Objectives: We evaluated the carbapenem resistance mechanisms of Klebsiella pneumoniae strains isolated in two Greek tertiary teaching hospitals and their susceptibility to currently used and novel antimicrobial agents. Materials and methods: Forty-seven carbapenem resistant K. pneumoniae strains were collected in G. Papanikolaou and Ippokrateio hospital of Thessaloniki from 1/11/2016 to 5/1/2018 and 26/1/2017 to 19/4/2017 respectively. Strain identification and antimicrobial susceptibility was conducted by Vitek 2 system (Biomerieux France). Susceptibility against new antimicrobial agents was examined by disk diffusion method. Polymerase chain reaction (PCR) was used for the detection of blaKPC, blaVIM, blaNDM and blaOXA-48 genes. Results: The EDTA-boronic acid disk synergy test performed on the 24 K. pneumoniae strains from G. Papanikolaou hospital demonstrated that 8 (33.3%) yielded positive for metallo-b-lactamases (MBL) and 16 (66.6%) for K. pneumoniae carbapenemases (KPC) production. Gentamycin demonstrated the highest in vitro activity (82.6%) among the 23 K. pneumoniae strains from Ippokrateio hospital followed by colistin (73.9%) and tigecycline (69.5%).

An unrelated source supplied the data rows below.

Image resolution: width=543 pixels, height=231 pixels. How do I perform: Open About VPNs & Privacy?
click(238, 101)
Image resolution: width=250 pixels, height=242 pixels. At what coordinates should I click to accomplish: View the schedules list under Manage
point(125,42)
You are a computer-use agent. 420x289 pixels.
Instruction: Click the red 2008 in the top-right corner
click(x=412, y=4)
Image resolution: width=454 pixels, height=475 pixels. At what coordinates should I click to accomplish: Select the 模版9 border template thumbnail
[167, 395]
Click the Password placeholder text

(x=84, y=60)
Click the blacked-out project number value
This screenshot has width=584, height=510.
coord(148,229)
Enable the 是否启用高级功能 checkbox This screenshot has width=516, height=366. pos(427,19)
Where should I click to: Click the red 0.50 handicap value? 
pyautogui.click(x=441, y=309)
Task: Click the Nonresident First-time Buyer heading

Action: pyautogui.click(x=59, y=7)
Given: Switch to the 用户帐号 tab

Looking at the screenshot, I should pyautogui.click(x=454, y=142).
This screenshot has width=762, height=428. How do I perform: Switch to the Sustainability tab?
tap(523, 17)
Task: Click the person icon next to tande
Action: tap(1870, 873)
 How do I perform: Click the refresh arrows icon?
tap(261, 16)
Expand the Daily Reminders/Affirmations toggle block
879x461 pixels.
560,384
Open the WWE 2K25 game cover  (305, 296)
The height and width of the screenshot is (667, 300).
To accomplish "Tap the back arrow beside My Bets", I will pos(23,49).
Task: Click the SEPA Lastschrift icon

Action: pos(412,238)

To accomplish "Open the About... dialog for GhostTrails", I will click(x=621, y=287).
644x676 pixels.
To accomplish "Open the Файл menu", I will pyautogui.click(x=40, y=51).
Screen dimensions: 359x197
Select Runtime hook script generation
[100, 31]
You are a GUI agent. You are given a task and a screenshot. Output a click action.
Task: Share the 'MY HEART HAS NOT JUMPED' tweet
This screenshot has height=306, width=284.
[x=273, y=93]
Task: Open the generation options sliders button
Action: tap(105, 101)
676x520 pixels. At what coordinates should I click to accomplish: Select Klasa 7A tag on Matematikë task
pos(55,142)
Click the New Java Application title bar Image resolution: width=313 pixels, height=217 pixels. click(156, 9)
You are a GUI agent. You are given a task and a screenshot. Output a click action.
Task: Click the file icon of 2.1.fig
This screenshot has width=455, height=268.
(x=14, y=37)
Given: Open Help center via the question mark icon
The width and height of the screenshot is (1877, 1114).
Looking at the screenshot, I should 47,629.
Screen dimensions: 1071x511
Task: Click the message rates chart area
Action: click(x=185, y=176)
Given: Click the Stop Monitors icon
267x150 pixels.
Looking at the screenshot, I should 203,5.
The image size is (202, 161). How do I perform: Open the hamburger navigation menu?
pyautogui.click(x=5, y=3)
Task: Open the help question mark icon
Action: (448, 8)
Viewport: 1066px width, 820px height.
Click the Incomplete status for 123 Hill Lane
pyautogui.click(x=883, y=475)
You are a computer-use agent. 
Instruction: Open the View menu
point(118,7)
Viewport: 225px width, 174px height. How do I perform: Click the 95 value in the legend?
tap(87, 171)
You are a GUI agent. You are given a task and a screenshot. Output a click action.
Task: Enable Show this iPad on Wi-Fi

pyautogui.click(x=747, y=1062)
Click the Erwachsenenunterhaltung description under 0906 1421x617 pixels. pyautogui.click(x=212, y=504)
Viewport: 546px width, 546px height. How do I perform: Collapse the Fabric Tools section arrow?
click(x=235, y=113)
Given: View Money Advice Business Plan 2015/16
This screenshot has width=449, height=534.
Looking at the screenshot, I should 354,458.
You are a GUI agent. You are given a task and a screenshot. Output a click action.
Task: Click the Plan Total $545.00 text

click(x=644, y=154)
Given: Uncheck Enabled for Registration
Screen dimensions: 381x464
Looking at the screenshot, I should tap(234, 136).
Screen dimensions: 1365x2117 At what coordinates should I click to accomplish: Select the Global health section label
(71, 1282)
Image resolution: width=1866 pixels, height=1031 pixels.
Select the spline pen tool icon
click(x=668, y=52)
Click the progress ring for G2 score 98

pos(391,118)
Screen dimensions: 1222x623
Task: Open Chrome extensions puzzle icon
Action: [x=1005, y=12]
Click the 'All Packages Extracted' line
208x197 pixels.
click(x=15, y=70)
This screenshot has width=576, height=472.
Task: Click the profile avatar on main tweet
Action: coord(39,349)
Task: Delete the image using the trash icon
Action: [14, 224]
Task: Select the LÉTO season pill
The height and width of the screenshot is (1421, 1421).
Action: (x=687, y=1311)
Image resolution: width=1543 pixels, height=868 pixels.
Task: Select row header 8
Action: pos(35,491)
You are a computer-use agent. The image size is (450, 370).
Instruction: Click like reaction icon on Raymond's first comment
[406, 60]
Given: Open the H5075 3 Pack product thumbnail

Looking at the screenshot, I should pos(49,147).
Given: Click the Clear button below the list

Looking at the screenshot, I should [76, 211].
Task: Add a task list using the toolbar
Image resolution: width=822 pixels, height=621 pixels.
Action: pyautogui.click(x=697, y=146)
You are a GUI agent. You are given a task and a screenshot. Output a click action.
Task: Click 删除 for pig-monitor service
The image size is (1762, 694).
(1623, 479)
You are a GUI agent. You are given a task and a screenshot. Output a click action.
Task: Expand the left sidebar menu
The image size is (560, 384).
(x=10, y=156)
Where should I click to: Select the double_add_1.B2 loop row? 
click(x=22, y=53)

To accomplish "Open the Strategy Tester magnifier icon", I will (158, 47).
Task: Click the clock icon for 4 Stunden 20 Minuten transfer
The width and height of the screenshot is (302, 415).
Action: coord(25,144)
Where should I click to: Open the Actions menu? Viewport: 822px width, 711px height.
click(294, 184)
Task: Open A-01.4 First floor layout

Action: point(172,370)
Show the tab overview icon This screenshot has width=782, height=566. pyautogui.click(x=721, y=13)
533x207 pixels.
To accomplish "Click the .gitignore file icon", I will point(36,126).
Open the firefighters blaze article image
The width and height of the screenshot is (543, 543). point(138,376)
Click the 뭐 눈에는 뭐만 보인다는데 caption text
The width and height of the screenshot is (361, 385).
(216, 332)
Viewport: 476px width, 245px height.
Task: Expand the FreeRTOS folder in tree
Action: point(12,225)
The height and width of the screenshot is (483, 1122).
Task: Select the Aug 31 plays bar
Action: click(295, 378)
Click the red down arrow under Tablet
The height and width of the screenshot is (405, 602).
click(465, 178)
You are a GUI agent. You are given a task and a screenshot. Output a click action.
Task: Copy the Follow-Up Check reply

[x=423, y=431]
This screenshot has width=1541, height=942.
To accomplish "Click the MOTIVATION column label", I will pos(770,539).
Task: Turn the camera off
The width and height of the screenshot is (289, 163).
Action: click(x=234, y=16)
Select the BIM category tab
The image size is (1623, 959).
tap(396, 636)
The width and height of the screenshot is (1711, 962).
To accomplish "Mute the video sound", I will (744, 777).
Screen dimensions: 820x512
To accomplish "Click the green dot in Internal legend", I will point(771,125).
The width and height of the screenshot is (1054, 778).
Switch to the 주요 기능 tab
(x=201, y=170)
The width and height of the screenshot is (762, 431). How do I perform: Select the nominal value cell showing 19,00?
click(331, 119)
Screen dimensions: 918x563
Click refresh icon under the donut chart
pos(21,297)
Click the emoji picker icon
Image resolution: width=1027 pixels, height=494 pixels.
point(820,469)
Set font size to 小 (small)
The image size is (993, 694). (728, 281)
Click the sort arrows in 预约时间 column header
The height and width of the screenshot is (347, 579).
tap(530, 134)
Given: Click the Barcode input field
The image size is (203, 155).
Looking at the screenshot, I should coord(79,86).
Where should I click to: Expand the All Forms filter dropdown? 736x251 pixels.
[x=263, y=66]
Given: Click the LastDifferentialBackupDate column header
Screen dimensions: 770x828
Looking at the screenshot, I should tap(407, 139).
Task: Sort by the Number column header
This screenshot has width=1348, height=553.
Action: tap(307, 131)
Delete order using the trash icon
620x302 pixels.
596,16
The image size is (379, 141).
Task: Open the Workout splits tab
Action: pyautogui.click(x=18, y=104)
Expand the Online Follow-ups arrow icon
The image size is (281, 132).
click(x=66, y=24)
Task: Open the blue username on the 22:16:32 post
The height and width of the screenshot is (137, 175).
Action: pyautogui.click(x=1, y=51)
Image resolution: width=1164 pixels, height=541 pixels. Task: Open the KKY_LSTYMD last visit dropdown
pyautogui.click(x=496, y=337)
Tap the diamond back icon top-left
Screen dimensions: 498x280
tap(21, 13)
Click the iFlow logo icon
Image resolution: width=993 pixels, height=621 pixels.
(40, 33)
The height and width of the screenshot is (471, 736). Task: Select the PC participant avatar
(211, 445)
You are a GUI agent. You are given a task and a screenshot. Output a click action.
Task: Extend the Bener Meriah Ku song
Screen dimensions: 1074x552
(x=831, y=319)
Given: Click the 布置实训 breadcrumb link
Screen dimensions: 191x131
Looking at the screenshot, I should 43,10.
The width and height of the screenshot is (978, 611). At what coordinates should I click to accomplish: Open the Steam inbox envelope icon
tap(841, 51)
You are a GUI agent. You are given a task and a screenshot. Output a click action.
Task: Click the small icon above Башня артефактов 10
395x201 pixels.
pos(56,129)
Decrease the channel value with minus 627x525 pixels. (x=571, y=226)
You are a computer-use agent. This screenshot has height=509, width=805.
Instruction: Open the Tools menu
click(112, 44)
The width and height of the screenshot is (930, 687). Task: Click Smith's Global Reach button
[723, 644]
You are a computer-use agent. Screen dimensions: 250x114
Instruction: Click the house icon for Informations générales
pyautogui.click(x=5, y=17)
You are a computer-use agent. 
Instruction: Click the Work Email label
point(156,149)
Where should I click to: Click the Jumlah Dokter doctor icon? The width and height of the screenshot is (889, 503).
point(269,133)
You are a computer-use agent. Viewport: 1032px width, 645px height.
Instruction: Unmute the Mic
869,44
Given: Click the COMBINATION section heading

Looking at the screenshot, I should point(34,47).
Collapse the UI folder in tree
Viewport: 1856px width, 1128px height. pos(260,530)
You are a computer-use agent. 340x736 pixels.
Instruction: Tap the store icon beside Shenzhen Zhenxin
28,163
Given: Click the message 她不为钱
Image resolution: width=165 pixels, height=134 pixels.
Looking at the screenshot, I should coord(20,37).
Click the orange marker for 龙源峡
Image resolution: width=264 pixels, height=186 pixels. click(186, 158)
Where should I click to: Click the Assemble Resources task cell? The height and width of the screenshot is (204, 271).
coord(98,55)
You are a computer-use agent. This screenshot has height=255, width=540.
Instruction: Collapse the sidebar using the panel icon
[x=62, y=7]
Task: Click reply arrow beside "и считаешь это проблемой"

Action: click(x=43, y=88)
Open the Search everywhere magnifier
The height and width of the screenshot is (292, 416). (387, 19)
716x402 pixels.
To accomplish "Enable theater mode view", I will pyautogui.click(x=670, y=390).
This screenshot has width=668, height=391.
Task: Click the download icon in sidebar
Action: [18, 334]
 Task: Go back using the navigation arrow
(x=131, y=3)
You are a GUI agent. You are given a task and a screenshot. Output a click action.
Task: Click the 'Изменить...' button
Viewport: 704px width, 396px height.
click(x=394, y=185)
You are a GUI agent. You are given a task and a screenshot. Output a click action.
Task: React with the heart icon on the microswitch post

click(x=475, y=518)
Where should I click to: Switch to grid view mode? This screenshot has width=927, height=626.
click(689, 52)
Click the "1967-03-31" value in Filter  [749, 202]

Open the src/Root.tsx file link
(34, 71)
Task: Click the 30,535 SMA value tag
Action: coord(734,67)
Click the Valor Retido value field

All strains from G. Papanikolaou hospital were sensitive to colistin whereas the 70.8% of them displayed susceptibility to gentamycin. Ceftazidime/ avibactam showed the highest sensitivity (76.6%) in all strains followed by eravacyclin (66.6%). The blaKPC gene was present in 30 strains (63.8%), the blaNDM in 11 (23.4%) and the blaVIM in 6 (12.8%). The blaOXA-48 gene was not detected. Conclusions: Well established antimicrobial agents such as colistin, gentamycin and tigecycline and novel antibiotics like ceftazidime/avibactam and eravacycline may be reliable options for the treatment of invasive infections caused by KPC-producing pathogens.